The 2006 DVD release saw some re-edited footage of the original 1995 release. During The Division Bell Tour the word(s) "Enigma" or "Publius Enigma" would be visible on part of the stage (sometimes it would be written in lights, or on the back screen). These were connected to the Enigma competition surrounding the album and tour. On 20 October 1994, during "Another Brick in the Wall (Part 2)" the screen displayed the word "Enigma" instead of "E=MC^{2}" which is what was shown at all other shows, as seen on the original 1995 release. The DVD, however, has an altered back-drop displaying "E=MC^{2}", although if the DVD is paused at the correct moment the word "Enigma" is still visible. This portion has been replaced with band members shots on the 2019 Blu-ray version.
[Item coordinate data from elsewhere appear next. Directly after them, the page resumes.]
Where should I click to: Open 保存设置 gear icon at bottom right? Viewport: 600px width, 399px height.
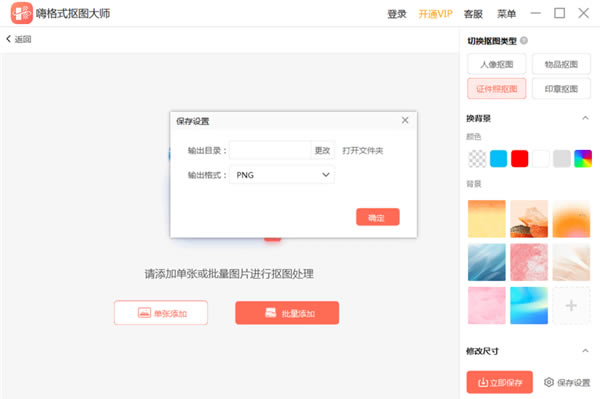(549, 382)

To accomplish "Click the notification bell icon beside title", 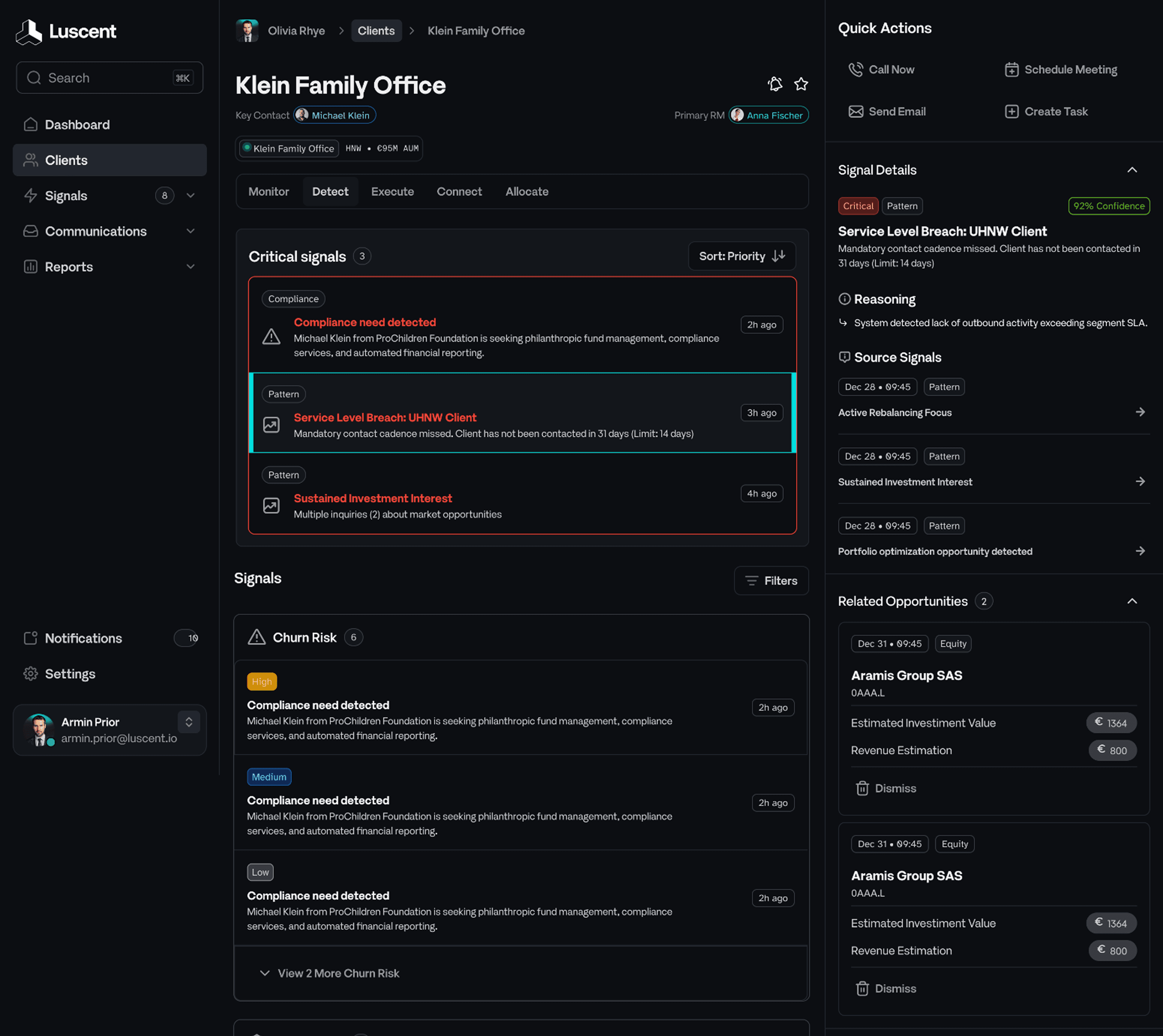I will pyautogui.click(x=775, y=84).
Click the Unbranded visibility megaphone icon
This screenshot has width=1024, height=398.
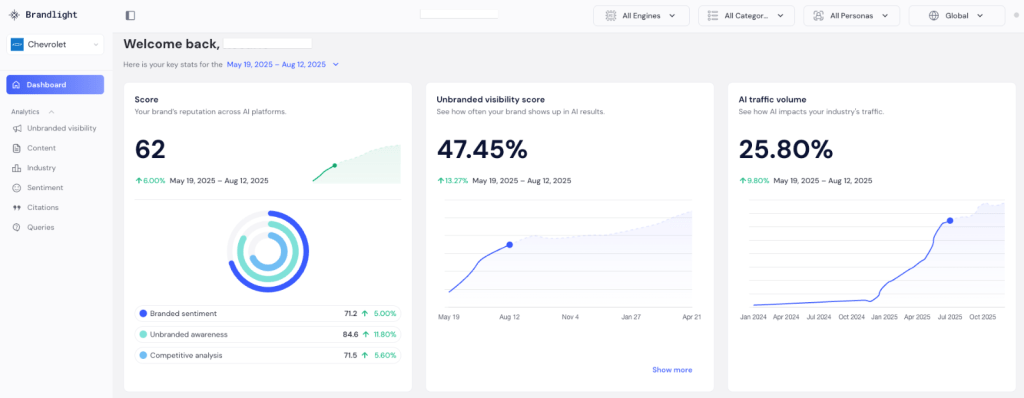(x=16, y=128)
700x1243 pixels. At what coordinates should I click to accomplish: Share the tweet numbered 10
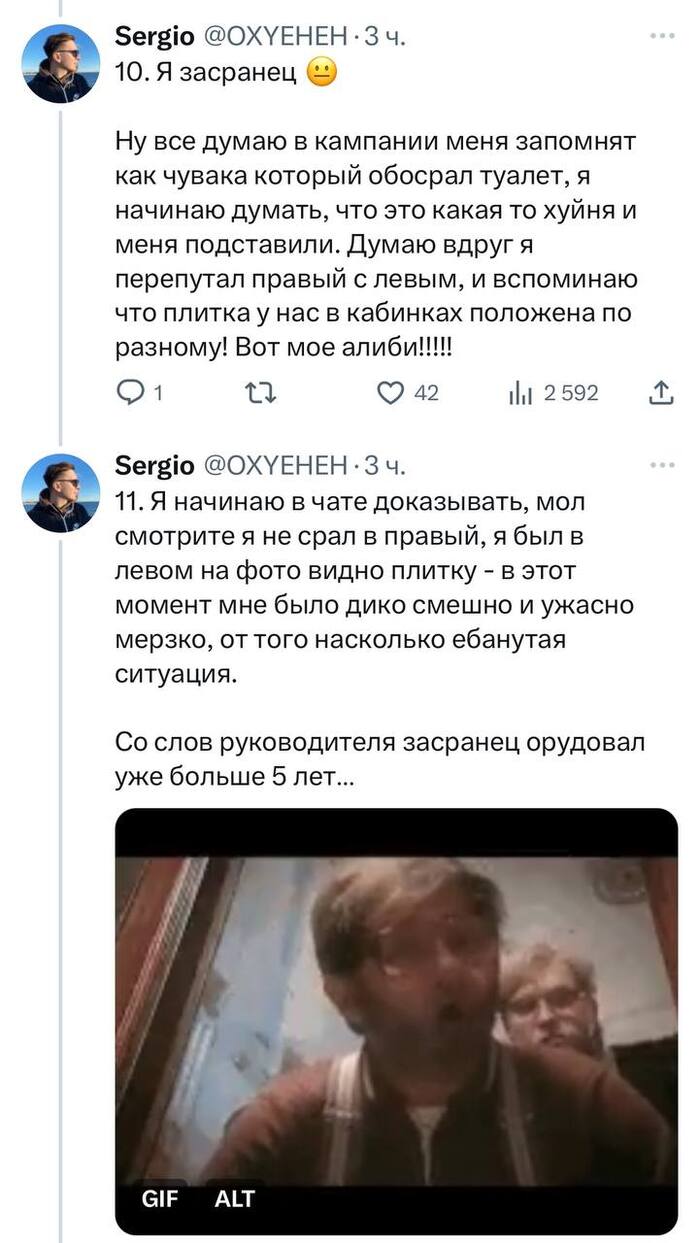[x=661, y=393]
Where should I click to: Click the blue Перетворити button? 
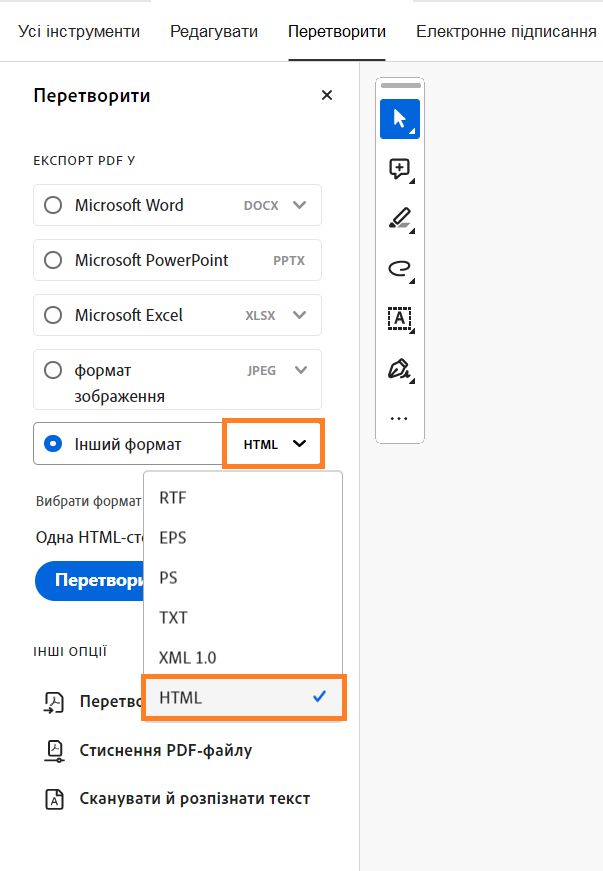[x=90, y=580]
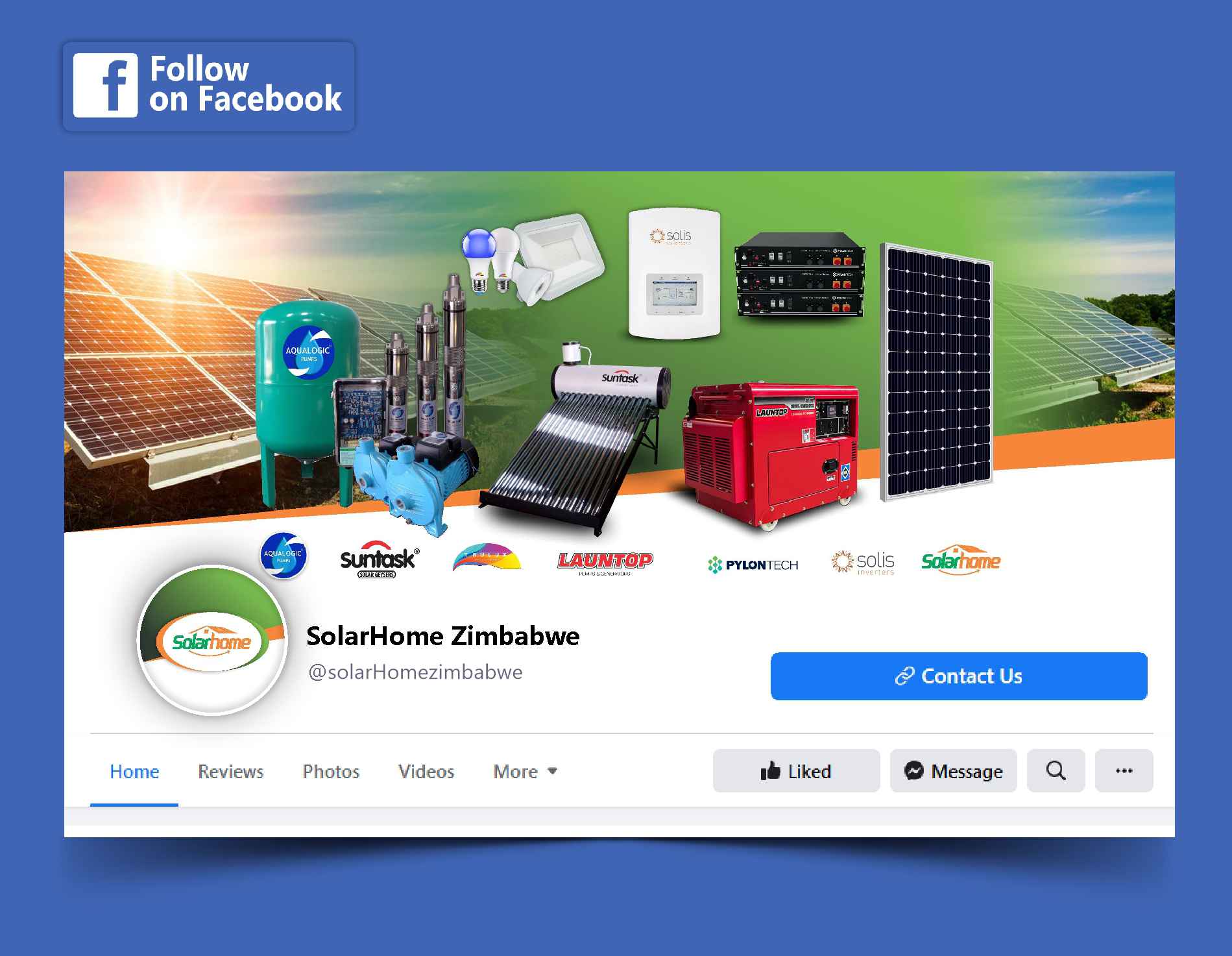
Task: Click the Solis inverters brand logo
Action: click(863, 562)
==Charts and certifications==

===Weekly charts===

| Chart (1995) | Peak position |
|---|---|
| UK Music DVD (OCC) | 2 |
| UK Video (OCC) | 6 |
| US Music Video Sales (Billboard) | 1 |
| Chart (2006) | Peak position |
| Australian Music DVDs (ARIA) | 1 |
| Austrian Music DVD (Ö3 Austria) | 1 |
| Belgian Music DVD (Ultratop Flanders) | 1 |
| Belgian Music DVD (Ultratop Wallonia) | 1 |
| Danish Music DVD (Tracklisten) | 1 |
| Dutch Music DVD (MegaCharts) | 1 |
| French Music DVD | 1 |
| Italian Albums (FIMI) | 7 |
| Italian Music DVD (FIMI) | 1 |
| Spanish Music DVD (Promusicae) | 1 |
| Swiss Albums (Schweizer Hitparade) | 5 |
| UK Music DVD (OCC) | 1 |
| UK Video (OCC) | 2 |
| US Music Video Sales (Billboard) | 1 |
| Chart (2009) | Peak position |
| Swiss Music DVD (Schweizer Hitparade) | 7 |

===Year-end charts===

| Chart (2006) | Position |
|---|---|
| Swiss Albums (Schweizer Hitparade) | 89 |

===Certifications===

| Region | Certification | Certified units/sales |
| Australia (ARIA) | 14× Platinum | 210,000^{^} |
| Austria (IFPI Austria) | Platinum | 10,000^{*} |
| Brazil (Pro-Música Brasil) | Diamond | 125,000^{*} |
| Canada (Music Canada) | 2× Platinum | 20,000^{^} |
| Denmark (IFPI Danmark) | Gold | 20,000^{^} |
| Finland (Musiikkituottajat) | Platinum | 13,965 |
| France (SNEP) | Diamond | 100,000^{*} |
| Germany (BVMI) | 7× Gold | 175,000^{^} |
| New Zealand (RMNZ) | 12× Platinum | 60,000^{^} |
| Poland (ZPAV) | 3× Platinum | 30,000^{*} |
| Portugal (AFP) | 4× Platinum | 32,000^{^} |
| Spain (Promusicae) | 2× Platinum | 50,000^{^} |
| Switzerland (IFPI Switzerland) | 3× Platinum | 18,000^{^} |
| United Kingdom (BPI) | 5× Platinum | 250,000^{*} |
| United States (RIAA) | 8× Platinum | 800,000^{^} |
^{*} Sales figures based on certification alone. ^{^} Shipments figures based on certification alone.